Below are some records; write them all out again exactly.

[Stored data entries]
---+---
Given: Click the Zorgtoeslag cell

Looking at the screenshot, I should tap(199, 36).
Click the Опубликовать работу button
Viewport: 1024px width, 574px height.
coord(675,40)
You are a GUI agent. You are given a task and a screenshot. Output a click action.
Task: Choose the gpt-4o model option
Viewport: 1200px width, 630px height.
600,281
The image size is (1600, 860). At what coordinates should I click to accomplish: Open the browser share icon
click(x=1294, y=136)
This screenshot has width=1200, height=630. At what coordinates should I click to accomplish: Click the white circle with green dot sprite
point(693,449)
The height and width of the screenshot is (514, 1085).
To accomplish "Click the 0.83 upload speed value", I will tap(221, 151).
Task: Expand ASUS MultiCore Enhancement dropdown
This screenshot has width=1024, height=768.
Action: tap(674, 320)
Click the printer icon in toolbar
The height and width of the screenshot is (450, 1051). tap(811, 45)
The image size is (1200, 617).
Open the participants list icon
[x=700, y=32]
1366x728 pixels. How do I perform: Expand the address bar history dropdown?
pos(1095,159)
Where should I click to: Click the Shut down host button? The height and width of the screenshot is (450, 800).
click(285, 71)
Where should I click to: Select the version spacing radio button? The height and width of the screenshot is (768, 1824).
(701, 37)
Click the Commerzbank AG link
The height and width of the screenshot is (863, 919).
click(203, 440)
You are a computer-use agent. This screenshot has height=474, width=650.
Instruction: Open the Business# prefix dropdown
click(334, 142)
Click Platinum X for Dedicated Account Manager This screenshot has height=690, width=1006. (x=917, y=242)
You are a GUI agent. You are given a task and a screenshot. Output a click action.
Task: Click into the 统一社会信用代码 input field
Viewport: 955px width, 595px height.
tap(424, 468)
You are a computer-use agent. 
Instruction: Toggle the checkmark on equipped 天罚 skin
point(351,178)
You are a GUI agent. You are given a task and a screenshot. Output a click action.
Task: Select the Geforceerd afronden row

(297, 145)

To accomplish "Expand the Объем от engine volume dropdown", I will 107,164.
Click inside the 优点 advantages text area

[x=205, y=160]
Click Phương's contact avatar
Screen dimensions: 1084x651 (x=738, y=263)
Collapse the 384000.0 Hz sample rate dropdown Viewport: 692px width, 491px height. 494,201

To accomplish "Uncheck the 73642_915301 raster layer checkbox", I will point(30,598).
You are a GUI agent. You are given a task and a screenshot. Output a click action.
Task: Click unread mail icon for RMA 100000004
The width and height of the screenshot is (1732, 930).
---+---
Result of the exercise:
Given: Click the Zorgtoeslag cell

Looking at the screenshot, I should tap(199, 36).
Click the Опубликовать работу button
Viewport: 1024px width, 574px height.
coord(675,40)
You are a GUI agent. You are given a task and a screenshot. Output a click action.
Task: Choose the gpt-4o model option
Viewport: 1200px width, 630px height.
600,281
The image size is (1600, 860). At what coordinates should I click to accomplish: Open the browser share icon
click(x=1294, y=136)
This screenshot has width=1200, height=630. At what coordinates should I click to accomplish: Click the white circle with green dot sprite
point(693,449)
The height and width of the screenshot is (514, 1085).
To accomplish "Click the 0.83 upload speed value", I will tap(221, 151).
Task: Expand ASUS MultiCore Enhancement dropdown
This screenshot has width=1024, height=768.
Action: tap(674, 320)
Click the printer icon in toolbar
The height and width of the screenshot is (450, 1051). tap(811, 45)
The image size is (1200, 617).
Open the participants list icon
[x=700, y=32]
1366x728 pixels. How do I perform: Expand the address bar history dropdown?
pos(1095,159)
Where should I click to: Click the Shut down host button? The height and width of the screenshot is (450, 800).
click(285, 71)
Where should I click to: Select the version spacing radio button? The height and width of the screenshot is (768, 1824).
(701, 37)
Click the Commerzbank AG link
The height and width of the screenshot is (863, 919).
click(203, 440)
You are a computer-use agent. This screenshot has height=474, width=650.
Instruction: Open the Business# prefix dropdown
click(334, 142)
Click Platinum X for Dedicated Account Manager This screenshot has height=690, width=1006. (x=917, y=242)
You are a GUI agent. You are given a task and a screenshot. Output a click action.
Task: Click into the 统一社会信用代码 input field
Viewport: 955px width, 595px height.
tap(424, 468)
You are a computer-use agent. 
Instruction: Toggle the checkmark on equipped 天罚 skin
point(351,178)
You are a GUI agent. You are given a task and a screenshot. Output a click action.
Task: Select the Geforceerd afronden row

(297, 145)

To accomplish "Expand the Объем от engine volume dropdown", I will 107,164.
Click inside the 优点 advantages text area

[x=205, y=160]
Click Phương's contact avatar
Screen dimensions: 1084x651 (x=738, y=263)
Collapse the 384000.0 Hz sample rate dropdown Viewport: 692px width, 491px height. 494,201

To accomplish "Uncheck the 73642_915301 raster layer checkbox", I will point(30,598).
You are a GUI agent. You are given a task and a screenshot. Output a click action.
Task: Click unread mail icon for RMA 100000004
The width and height of the screenshot is (1732, 930).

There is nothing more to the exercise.